▶ [Given task]
Copy every line of the listing below word for word, leaving out the pictures.

::::::::

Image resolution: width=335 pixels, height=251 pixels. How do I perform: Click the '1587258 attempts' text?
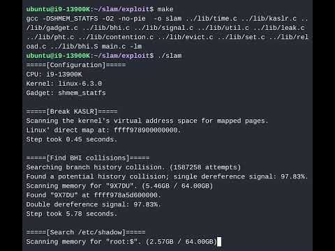click(205, 167)
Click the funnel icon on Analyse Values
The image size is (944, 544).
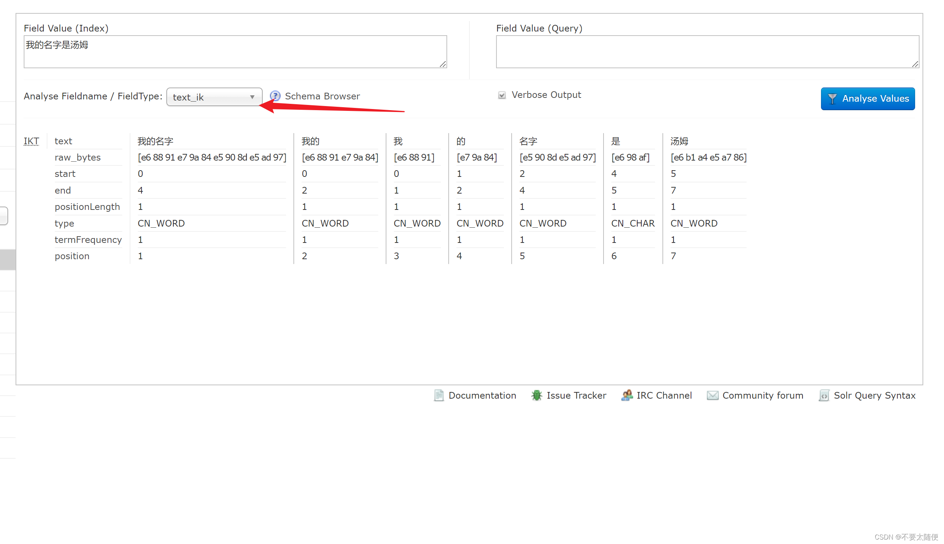coord(832,99)
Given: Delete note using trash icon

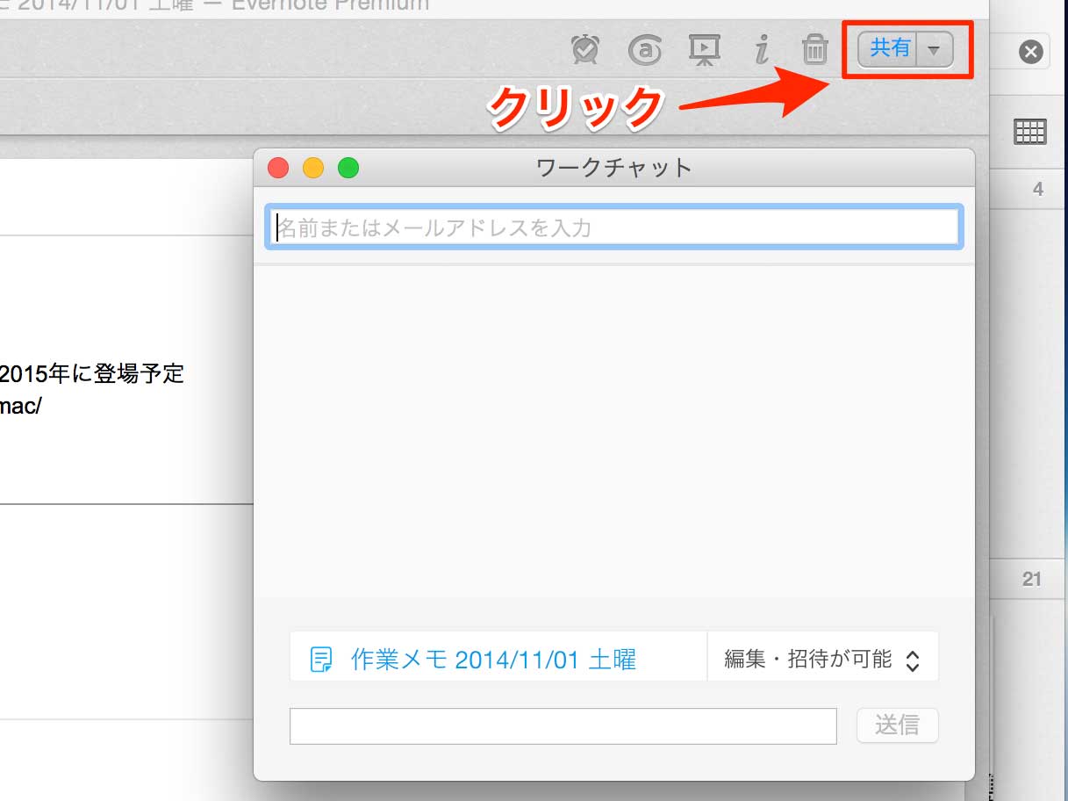Looking at the screenshot, I should [815, 50].

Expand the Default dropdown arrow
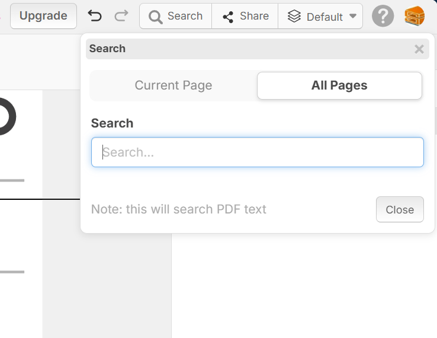tap(353, 17)
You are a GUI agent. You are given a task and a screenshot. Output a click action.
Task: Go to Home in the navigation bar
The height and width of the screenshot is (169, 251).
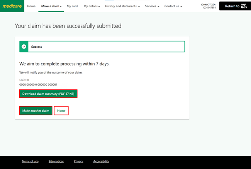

::::::::

▶ [The completed task]
Image resolution: width=335 pixels, height=251 pixels. How do I perform: Click the '1587258 attempts' text?
click(205, 167)
Click the funnel icon on Analyse Values
The image size is (944, 544).
coord(832,99)
Given: Delete note using trash icon

Looking at the screenshot, I should [815, 50].

Expand the Default dropdown arrow
tap(353, 17)
You are a GUI agent. You are given a task and a screenshot. Output a click action.
Task: Go to Home in the navigation bar
The height and width of the screenshot is (169, 251).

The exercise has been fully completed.